Во время одной из этих прогулок Митчелл и обнаружил Дом собраний друзей. Он остановился на поле сражения, чтобы прочесть историческую табличку рядом с единственным уцелевшим там деревом. Дойдя до середины текста, Митчелл сообразил, что «Дуб свободы», в память о котором повесили табличку, засох много лет назад и что дерево, растущее здесь теперь, было всего лишь заменой, разновидностью, более устойчивой к насекомым, но не такой красивой и большой. Что само по себе было уроком истории. То же самое можно было сказать о многих американских явлениях. Он снова зашагал и под конец вышел на гравийную дорогу, которая привела его к поросшей деревьями парковке на квакерской территории.

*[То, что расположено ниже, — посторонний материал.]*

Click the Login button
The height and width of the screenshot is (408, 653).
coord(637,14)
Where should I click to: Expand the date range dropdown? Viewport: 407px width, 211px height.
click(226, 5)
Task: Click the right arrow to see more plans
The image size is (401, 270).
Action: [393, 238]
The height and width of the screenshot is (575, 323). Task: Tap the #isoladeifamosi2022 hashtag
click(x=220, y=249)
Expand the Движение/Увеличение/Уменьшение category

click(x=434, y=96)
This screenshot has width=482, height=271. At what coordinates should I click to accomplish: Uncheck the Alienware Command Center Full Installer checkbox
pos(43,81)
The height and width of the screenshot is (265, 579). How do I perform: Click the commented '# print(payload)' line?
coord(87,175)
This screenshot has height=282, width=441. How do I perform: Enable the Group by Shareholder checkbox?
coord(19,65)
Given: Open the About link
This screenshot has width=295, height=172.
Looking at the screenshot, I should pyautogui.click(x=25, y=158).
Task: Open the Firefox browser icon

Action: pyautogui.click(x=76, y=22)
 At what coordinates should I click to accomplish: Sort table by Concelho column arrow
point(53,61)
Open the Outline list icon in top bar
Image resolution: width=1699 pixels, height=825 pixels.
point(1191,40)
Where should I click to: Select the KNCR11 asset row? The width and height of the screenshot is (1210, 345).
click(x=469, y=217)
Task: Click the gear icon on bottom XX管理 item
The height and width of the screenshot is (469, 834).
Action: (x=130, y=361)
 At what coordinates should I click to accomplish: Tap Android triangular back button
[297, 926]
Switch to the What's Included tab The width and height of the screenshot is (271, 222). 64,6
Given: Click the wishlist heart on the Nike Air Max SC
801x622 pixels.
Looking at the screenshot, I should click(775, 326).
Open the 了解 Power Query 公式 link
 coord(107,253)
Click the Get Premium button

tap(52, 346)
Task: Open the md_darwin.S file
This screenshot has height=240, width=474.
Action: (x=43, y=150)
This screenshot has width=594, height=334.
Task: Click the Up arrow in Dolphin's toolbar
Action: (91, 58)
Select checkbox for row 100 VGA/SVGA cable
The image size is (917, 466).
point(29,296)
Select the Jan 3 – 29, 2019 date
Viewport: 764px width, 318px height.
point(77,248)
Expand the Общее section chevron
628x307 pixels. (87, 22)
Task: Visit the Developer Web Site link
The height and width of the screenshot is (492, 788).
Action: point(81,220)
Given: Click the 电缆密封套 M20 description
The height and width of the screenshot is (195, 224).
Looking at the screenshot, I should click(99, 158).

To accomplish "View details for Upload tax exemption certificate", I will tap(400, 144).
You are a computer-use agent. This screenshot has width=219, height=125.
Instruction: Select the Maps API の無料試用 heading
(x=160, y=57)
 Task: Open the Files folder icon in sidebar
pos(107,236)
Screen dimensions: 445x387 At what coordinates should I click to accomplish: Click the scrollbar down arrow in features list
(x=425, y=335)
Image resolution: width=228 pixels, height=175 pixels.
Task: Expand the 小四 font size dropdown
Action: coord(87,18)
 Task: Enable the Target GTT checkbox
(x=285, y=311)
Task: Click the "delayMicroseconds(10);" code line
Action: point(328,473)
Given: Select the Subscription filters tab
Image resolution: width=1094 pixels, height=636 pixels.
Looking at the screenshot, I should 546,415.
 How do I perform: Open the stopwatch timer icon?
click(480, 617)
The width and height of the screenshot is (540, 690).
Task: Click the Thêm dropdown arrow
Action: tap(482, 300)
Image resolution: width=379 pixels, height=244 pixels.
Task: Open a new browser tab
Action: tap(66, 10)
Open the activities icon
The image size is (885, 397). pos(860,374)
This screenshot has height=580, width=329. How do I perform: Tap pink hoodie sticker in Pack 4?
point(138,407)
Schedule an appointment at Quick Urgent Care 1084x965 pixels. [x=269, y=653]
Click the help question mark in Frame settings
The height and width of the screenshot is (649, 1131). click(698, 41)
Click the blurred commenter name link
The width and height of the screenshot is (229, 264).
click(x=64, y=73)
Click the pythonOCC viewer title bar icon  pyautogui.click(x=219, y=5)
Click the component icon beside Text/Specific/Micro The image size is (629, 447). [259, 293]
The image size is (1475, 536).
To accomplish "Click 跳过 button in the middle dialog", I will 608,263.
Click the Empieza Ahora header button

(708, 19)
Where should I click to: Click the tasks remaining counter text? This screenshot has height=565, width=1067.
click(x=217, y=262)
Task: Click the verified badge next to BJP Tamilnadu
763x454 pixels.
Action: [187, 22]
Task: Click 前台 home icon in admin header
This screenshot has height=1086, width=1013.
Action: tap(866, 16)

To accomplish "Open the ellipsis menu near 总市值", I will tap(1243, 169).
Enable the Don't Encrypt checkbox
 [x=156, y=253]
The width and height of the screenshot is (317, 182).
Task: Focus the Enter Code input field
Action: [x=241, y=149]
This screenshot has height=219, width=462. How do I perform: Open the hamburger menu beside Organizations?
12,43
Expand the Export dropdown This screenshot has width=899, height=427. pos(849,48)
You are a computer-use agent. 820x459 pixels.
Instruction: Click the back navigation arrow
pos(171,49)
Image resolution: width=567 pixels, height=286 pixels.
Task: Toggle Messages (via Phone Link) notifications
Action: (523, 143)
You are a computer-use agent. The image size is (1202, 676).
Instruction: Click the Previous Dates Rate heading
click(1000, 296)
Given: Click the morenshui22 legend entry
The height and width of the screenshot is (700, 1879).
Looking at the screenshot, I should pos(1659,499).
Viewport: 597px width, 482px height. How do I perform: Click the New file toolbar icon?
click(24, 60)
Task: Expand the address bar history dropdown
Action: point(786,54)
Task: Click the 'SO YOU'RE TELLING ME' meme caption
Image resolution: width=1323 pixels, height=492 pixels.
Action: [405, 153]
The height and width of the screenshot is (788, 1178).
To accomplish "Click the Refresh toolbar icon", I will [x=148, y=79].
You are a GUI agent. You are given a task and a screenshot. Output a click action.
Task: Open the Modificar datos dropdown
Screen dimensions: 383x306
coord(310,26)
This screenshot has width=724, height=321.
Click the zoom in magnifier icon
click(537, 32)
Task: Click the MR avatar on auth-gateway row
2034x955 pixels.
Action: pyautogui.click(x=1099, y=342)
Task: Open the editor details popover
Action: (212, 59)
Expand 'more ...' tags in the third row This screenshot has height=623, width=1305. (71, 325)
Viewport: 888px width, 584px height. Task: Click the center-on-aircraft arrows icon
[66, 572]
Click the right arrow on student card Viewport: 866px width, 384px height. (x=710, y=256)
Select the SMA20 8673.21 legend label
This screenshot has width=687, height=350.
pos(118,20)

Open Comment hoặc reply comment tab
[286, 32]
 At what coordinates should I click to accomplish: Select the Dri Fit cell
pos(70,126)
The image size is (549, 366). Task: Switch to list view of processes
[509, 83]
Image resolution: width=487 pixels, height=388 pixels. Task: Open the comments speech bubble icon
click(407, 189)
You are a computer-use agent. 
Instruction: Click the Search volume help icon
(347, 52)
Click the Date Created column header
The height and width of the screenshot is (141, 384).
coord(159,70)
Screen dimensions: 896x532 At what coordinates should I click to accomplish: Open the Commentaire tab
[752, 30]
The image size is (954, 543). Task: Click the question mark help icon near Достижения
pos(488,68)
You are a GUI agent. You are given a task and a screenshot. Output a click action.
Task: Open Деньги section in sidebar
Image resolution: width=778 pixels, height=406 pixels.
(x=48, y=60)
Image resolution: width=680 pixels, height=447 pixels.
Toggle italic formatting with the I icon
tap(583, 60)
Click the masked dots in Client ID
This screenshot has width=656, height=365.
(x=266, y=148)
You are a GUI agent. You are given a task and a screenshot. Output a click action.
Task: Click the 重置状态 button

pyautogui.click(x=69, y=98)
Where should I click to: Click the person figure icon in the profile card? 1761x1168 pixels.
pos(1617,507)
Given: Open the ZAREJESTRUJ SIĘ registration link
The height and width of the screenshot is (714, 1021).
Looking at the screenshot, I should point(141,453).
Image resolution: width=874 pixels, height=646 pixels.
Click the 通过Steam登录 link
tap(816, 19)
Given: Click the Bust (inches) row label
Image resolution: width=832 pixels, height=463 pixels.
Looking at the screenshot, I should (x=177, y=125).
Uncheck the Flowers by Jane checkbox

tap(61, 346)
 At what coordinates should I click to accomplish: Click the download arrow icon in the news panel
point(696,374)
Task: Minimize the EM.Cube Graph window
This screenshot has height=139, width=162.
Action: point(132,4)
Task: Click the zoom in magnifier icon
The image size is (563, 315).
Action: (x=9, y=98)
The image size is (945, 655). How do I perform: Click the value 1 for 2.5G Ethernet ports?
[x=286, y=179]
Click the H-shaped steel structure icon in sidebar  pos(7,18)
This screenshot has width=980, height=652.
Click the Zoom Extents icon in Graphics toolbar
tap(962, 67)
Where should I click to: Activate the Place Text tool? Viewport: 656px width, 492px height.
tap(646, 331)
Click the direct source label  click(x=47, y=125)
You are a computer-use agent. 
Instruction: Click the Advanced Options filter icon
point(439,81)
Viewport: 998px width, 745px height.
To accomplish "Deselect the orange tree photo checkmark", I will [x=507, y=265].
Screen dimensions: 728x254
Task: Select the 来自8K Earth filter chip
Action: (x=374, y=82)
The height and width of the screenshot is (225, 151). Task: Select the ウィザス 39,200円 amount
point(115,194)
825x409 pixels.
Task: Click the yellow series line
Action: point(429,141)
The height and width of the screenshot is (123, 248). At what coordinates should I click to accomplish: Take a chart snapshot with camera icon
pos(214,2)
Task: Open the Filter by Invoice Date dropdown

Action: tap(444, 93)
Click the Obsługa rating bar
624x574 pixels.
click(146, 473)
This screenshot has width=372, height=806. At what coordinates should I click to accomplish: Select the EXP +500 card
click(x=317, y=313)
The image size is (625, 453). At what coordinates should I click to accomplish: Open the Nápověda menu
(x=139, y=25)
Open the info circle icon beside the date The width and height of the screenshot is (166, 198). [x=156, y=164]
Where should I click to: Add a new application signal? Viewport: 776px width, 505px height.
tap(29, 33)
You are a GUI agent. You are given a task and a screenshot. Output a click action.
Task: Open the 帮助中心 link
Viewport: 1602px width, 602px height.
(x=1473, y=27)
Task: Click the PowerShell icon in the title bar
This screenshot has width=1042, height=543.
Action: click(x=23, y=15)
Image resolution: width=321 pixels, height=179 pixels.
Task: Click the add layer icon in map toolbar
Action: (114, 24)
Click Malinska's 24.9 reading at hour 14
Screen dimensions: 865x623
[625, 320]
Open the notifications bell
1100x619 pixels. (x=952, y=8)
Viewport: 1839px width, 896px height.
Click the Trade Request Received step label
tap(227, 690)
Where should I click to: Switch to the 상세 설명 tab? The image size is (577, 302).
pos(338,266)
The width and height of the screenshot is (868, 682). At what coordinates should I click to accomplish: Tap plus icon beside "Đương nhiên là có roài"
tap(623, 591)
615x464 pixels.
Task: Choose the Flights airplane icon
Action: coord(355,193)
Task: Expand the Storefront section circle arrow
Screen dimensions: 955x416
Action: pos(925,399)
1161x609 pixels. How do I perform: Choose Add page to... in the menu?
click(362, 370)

У кладбищенской стены стояли, уткнувшись в нее носами, разнообразные малолитражки: две «хонды цивик», два «фольксвагена рэббит» и «форд фиеста». Кроме первозданного Дома собраний, стоявшего рядом с деревьями, на территории была запущенная площадка для игр и длинное, с большим количеством крыльев здание с алюминиевыми стенами и асфальтовой крышей — тут размещались подготовительные классы для дошкольников, администрация и приемные. На бамперах машин красовались наклейки с изображением планеты Земля, лозунги рядом гласили «Сохраним мать-землю» или просто «Мир». Среди приттибрукских друзей попадались явные леваки, обутые в сандалии типы, но, познакомившись с ними поближе за лето, Митчелл понял, что тем стереотип и ограничивается. Там были квакеры постарше, вроде Петтенгиллов, державшиеся церемонно и предпочитавшие простую одежду. Был седобородый мужчина в подтяжках, похожий на Берла Айвса.[37] Джо Ямамото, профессор химической технологии из Ратгерса, и его жена, Джун, не пропускали ни одного одиннадцатичасового собрания. Клер Рут, управляющая из городского банка, когда-то ходила в квакерские школы; ее дочь, Нелл, работала с детьми-инвалидами в Филадельфии. Боб и Юстасия Тэверн были пенсионеры, Боб — астроном-любитель, Юстасия — бывшая учительница начальной школы, которая теперь писала пламенные послания в «Приттибрук пэкет» и «Трентониэн» о сливе пестицидов в системе регионального водоснабжения штата Делавэр. Обычно приходили и несколько посетителей, буддисты американского происхождения, приехавшие в город на конференцию, или студент из богословской семинарии.